OC Assault Conviction Overturned On Appeal

SNOW HILL – A Berlin man found guilty in January on assault, resisting arrest and disorderly conduct charges stemming from a bizarre incident last summer that included a case of mistaken identity, alleged assault on Ocean City Police Department officers and even accusations of police brutality had the convictions against him reversed on appeal this week in Circuit Court.

Demar Antonio Leonard, 19, of Berlin, who was a juvenile at the time of the incident last July, was with two other men in front of the 7-Eleven on North Division Street in Ocean City last July 15 when the three men were approached by Ocean City Police officers. The police believed Leonard and the two other men matched the description of three suspects wanted in connection with a shoplifting spree at the CVS store on 120th Street days earlier.

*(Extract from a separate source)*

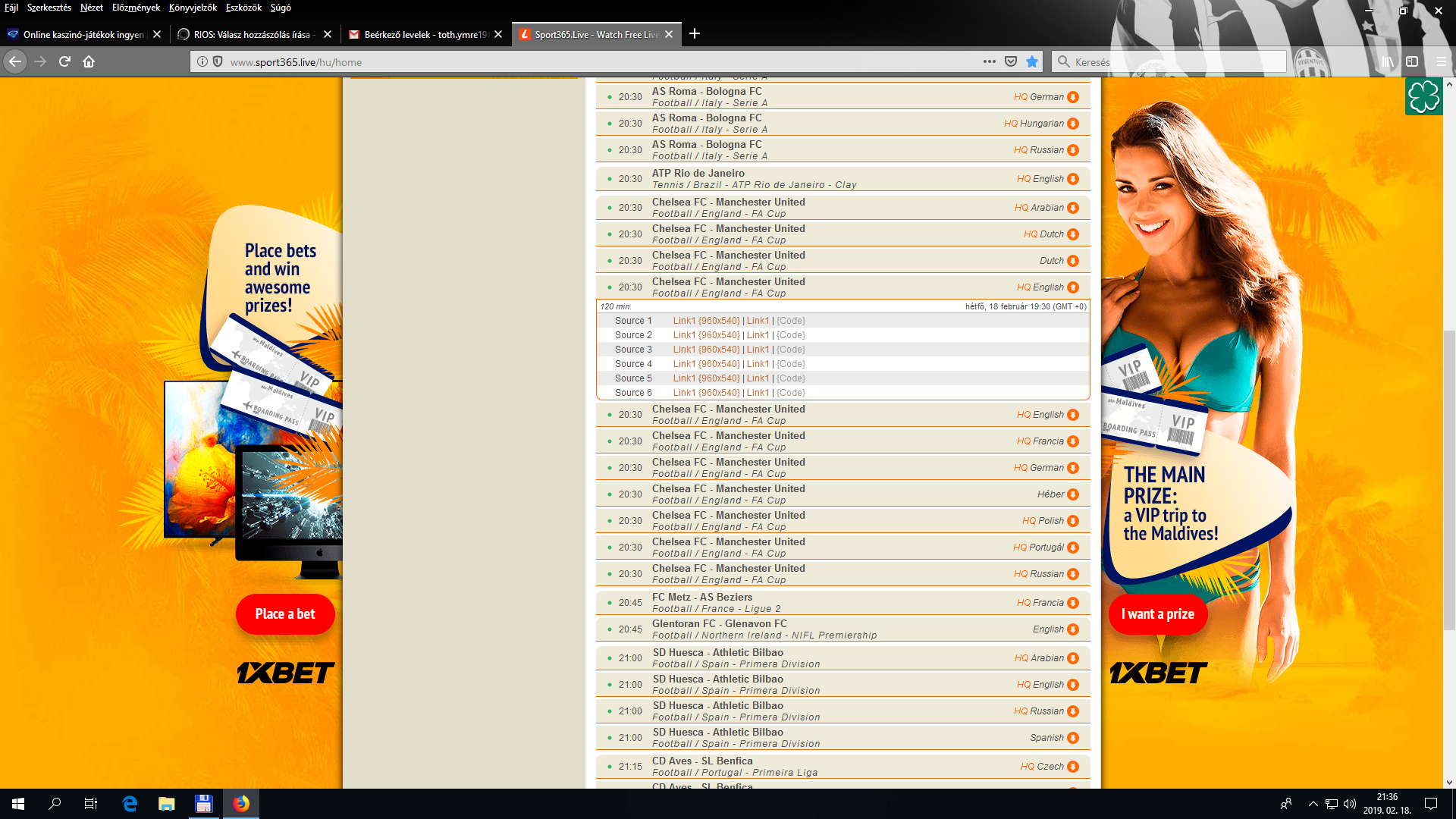The width and height of the screenshot is (1456, 819).
Task: Go to Firefox home page icon
Action: 89,61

The store’s video surveillance system captured still photographs of the three suspects as they made their way through the store and ultimately walked out with over $3,000 in merchandize, and resort police believed they had their suspects when they saw Leonard and the other two men in front of the 7-Eleven days later. Leonard and the other two men were later found not to be the suspects in the CVS case, but not before an ugly scene that started with a verbal and physical altercation and ended with threats of a lawsuit over alleged police brutality in the case.

When the initial officer observed the three suspects at 7-Eleven, he called for back-up because he believed they were the suspects in the CVS thefts. Meanwhile, one of the suspects got in a car and left the scene leaving Leonard and another suspect to face police questioning. The OCPD officers approached the two remaining suspects, asked them for identification and told them they wanted to question them about the CVS incident three days earlier.

The suspects initially refused to provide any identification and told the officers they had just arrived in town that day and could not have had anything to do with the robbery at CVS. Nonetheless, the officers continued to ask for identification several times, and each time, the suspects refused to provide any information. They told police they were from New York and that they didn’t have any identification on them.

After Leonard allegedly ignored the officers’ requests not to reach into his pocket, the officers decided to restrain the suspect for their safety while they continued to attempt to find out who the suspects were. According to police reports, as they attempted to restrain the suspect a struggle ensued, which escalated when four officers attempted to subdue the young man, who became extremely combative.

The suspect was eventually taken into custody, but not before launching a racially charged, expletive laced tirade about his unfair treatment in front of 20 or more people who had gathered at the scene. In the meantime, the suspect’s father, who works for the town of Ocean City, arrived on the scene and urged police to let him take his son home.

However, the police arrested the juvenile and charged him with two counts of second-degree assault, resisting arrest and disorderly conduct. When the juvenile’s parents picked him up after booking, they found he had been badly beaten and required medical attention. The juvenile’s family pursued police brutality charges against the arresting officers and an investigation into the accusations was initiated, but nothing ever came of the brutality claims.

In District Court in January, Leonard was found guilty of two counts of assault, resisting arrest and disorderly conduct. He was sentenced to an unannounced amount of jail time, but his attorneys quickly appealed the verdicts. Last week in Circuit Court, the earlier convictions against Leonard were overturned on appeal.